VENECIA EN BILBAO

El tema de la fiesta veneciana en la Plaza Nueva es bastante controvertido y, para creerlo, debemos recurrir a un acto de fe. De lo que no hay duda es de que, el artista Manuel Losada, pintó un cuadro en el que se ven góndolas en la plaza y en el que se refleja, con todo lujo de detalles, el acontecimiento del que tantas y tantas veces hemos oído hablar. Aunque él no lo vio con sus propios ojos, en su obra se escenifica lo que, según se dice, le contaron sus padres y sus vecinos.

La anécdota se remonta al año 1872 cuando, el entonces rey de España, Amadeo I de Saboya, realizó una visita a Bilbao, entre otras cosas para asistir a la inauguración de la Santa y Real Casa de Misericordia de Bilbao. Y, para agasajarle, se decidió evocar una fiesta veneciana en la plaza Nueva convirtiendo unas barquitas en engalanadas góndolas. Esta idea tan txirene surgió de varios clientes del café Suizo situado en la misma plaza. Son muchos los que dudan de esta versión ya que cuesta imaginar la escena en la actualidad. Sin embargo, en aquella época, el centro de la plaza estaba a un nivel inferior que el resto, con una fuente en el medio; por lo que no fue necesario taponar las entradas a la plaza ni a los comercios, solo se taponó el desagüe de la fuente con el objetivo de inundar la parte central de la plaza y, de esta manera, el efecto sería como el de una piscina; evidentemente no con tanta profundidad, pero sí la necesaria para emular a un canal veneciano.

La fantasía, el glamur y las ganas de jolgorio de los bilbaínos, han alimentado esta historia que, tan bien, pintó Losada. Seguiremos sin saber cuánta verdad hay en el cuadro, pero no se puede negar, que como anécdota bilbaína es una de las mejores.

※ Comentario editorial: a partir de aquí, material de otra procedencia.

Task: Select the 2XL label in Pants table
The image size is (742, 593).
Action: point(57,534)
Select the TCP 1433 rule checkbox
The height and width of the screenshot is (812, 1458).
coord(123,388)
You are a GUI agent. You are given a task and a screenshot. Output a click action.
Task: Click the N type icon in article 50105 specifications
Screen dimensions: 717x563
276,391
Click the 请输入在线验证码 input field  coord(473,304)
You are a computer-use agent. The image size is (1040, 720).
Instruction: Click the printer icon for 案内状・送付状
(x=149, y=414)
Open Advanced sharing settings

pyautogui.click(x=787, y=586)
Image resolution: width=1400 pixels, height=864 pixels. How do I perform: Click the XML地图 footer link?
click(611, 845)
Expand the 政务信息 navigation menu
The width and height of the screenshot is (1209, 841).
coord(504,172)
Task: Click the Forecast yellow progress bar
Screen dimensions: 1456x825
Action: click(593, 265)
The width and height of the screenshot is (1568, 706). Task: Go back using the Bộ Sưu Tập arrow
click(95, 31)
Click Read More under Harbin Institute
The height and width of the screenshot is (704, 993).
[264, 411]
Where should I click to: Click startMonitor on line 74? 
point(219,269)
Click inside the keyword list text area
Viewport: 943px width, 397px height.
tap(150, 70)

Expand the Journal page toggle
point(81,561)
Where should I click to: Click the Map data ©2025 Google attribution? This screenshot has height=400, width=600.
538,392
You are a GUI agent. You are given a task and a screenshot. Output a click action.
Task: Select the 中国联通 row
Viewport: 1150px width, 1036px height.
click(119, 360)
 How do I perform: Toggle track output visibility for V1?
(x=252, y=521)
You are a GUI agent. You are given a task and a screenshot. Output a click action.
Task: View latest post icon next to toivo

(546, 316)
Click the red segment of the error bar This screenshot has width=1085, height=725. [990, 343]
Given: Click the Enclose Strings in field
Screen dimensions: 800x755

Y no solo en la plaza Nueva hubo góndolas. Existen documentos en los que se pueden leer sobre los “regocijos” de agosto de 1879, que no eran sino las fiestas predecesoras de la actual ASTE NAGUSIA, en las que se organizó una fiesta veneciana en la ría. Varias barcas elegantemente decoradas eran conducidas por personajes ataviados con los trajes típicos de la ciudad italiana desde el puente de San Antón hasta Uribitarte, donde les esperaba un espectáculo de fuegos artificiales. Las márgenes de la ría, iluminadas con cientos de faroles, daban un aspecto mágico a esta original celebración en la que se recreaba la boda del Dux de aquella época con el mar Adriático. Como colofón, la comisión de fiestas otorgó un generoso premio de 250 pesetas a la góndola más artísticamente decorada, más teatral y con los tripulantes mejor caracterizados.

Desde luego, es innegable que los bilbaínos somos txirenes y ocurrentes desde siempre.

 

Foto del cuadro de Manuel Losada tomada de Internet.

 

GARGANTÚA

En Bilbao se dice que para ser buen bilbaíno debes haber sido tragado por Gargantúa al menos una vez en tu vida. Este grandullón, a pesar de alimentarse de los más pequeños de la casa, es muy querido por todos.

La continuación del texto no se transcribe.